Now, I know that some of you might be feeling a bit of deja vu. Messenger, in fact, used to allow users on Android to import the contacts list from their phone and use it to communicate with both their Facebook friends and their phone contacts, the latter of which took place over SMS. It was removed in 2013 in a major redesign, though, with the company at the time saying that the SMS feature didn’t take off. Today’s update is a little bit different.
Rather than being able to simply use Messenger as your default client for sending messages to phone numbers and Facebook friends, those who sign up for Messenger without a Facebook account can only communicate with other Messenger users who either have a Facebook account or who’ve also signed up without joining Facebook’s social network (discoverable by phone number). The SMS feature doesn’t seem to have been re-included.

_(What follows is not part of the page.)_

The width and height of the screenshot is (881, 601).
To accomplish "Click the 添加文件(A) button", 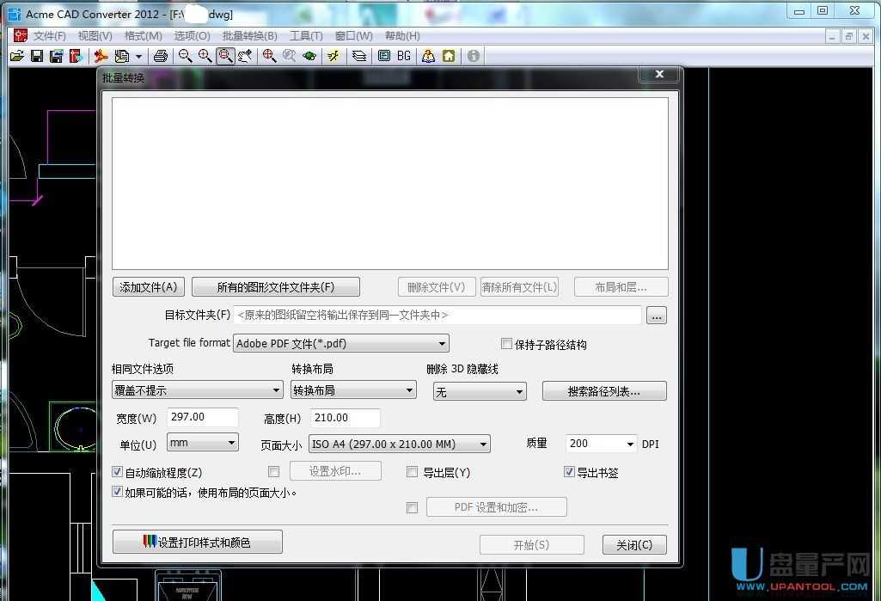I will (148, 287).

The goal with this move is an interesting one as it has Messenger treading ever closer in similarity to WhatsApp, the messaging app popular internationally that Facebook acquired last year for an eye-popping $19 billion. Messenger closely trails WhatsApp in active user numbers – approximately 700 million versus 800 million – but WhatsApp is believed to have many active users who aren’t registered Facebook users, due to its incredible popularity in emerging markets like India and Asia.

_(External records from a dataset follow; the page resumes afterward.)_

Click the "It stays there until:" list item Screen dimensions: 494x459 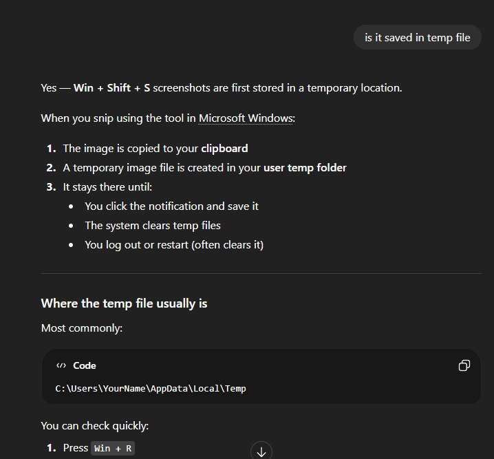pyautogui.click(x=109, y=186)
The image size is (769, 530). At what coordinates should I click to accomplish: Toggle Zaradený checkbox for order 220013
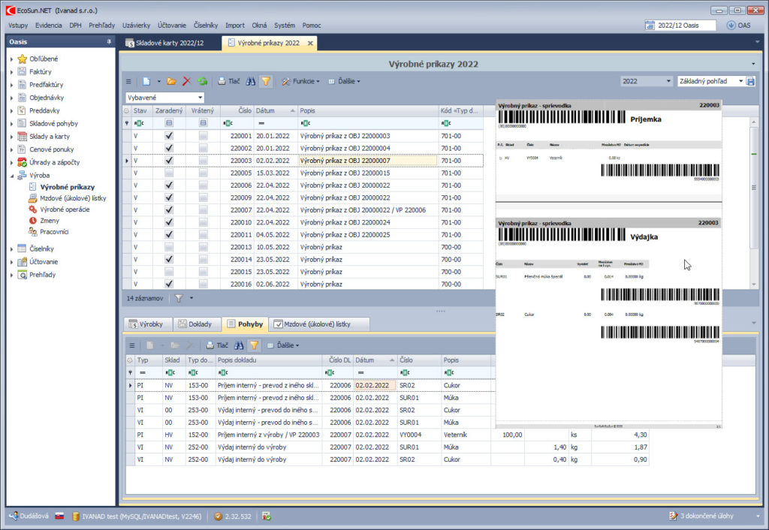(x=169, y=247)
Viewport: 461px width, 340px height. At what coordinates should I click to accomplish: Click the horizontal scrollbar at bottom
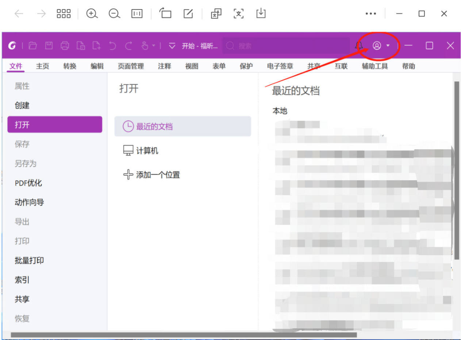coord(183,335)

With Facebook building up Messenger as a platform where many things beyond simple friend-to-friend messaging can take place, and now with the app being opened up to non-Facebook users in the US, Peru, and Venezuela, it’s unclear what the company sees for the future of WhatsApp. At the very least, by acquiring WhatsApp the company ensured that nobody else – particularly Google – could swoop in and grab that massive userbase for themselves.
The update is available starting today for both iOS and Android users. It may take some time to propagate in the store.